Marissa, Sidd
There is evidence that the current 20-50 Hz transients in the LHO data were present during the O3 as well. They were nearly not as ubiquitous as they are now, which can be explained by the increase in low frequency sensitivity in the current Observing run. However, I am not sure if the difference in low frequency sensitivity can completely explain the emergence of this noise, the existing noise coupling could also have gotten worse.
The first scan is from O3 and the second from O4. The separation between the blobs is similar (about 0.2 secs). A gravityspy search for fast scatter in O3b shows a whole lot of these transients.
In the current Observing run as well, we have noticed that when the sensitivity gets better, the transient rate goes up. The third plot shows the glitch rate between June 1 and July 12. For the days after June 22, when the LHO powered down and the low frequency sensitivity improved as shown by the fourth plot, the glitch rate is higher.
There are times when within the same day, the change in sensitivity resulted in very different rate of transients. One such example is June 16 2023 (fifth plot). As seen from this plot, there are more glitches in the second red box compared to the first one. From the sixth ASD plot, we can see that as the DARM sensitivity got better on June 16, the transient rate went up. And it went further up after the power down (76 W to 60 W) as the low frequency sensitivity improved (green curve).
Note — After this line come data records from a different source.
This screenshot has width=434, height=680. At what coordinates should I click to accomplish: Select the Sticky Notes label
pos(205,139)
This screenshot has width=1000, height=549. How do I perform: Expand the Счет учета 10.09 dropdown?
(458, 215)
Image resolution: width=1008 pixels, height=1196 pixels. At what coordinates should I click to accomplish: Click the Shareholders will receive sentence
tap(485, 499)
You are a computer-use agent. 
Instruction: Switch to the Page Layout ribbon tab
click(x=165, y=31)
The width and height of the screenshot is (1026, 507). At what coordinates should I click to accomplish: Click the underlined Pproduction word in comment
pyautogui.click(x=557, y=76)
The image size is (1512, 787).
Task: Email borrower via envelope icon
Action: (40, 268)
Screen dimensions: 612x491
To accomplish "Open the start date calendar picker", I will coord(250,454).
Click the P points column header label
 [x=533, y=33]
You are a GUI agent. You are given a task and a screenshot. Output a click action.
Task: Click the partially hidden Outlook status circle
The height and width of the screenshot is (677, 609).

This analysis shows that some processes are continuously generating these transients and as the DARM sensitivity gets better, the rate of transients go up. We are looking for times when there is a change in the amplitude or frequency of this noise and correlate it with changes in different parts of the detector. We are more and more certain that the coupling does not depend on the ground motion, else we would have seen noise variations in the last two months of data.